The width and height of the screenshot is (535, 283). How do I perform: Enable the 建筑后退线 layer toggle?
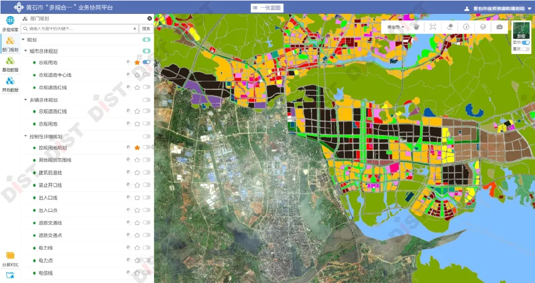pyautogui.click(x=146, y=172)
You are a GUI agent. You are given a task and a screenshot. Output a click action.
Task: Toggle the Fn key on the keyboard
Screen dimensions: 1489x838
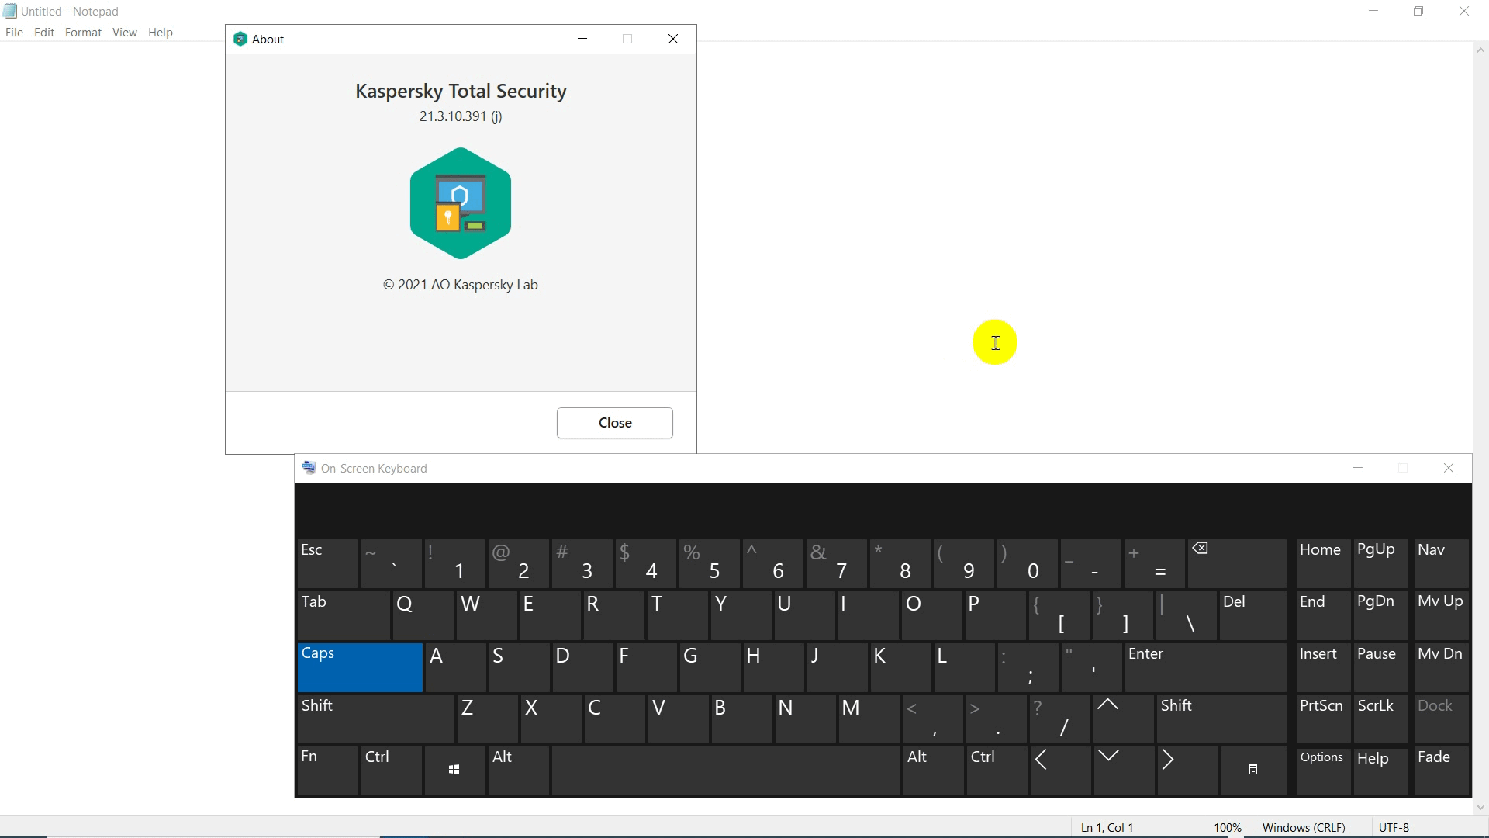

....

* [Requirement]:
Down to the last line, set down the data above exactly, and omit all images.

* [Completed exercise]:
The width and height of the screenshot is (535, 283). How do I perform: Enable the 建筑后退线 layer toggle?
pyautogui.click(x=146, y=172)
You are a GUI agent. You are given a task and a screenshot. Output a click action.
Task: Toggle the Fn key on the keyboard
Screen dimensions: 1489x838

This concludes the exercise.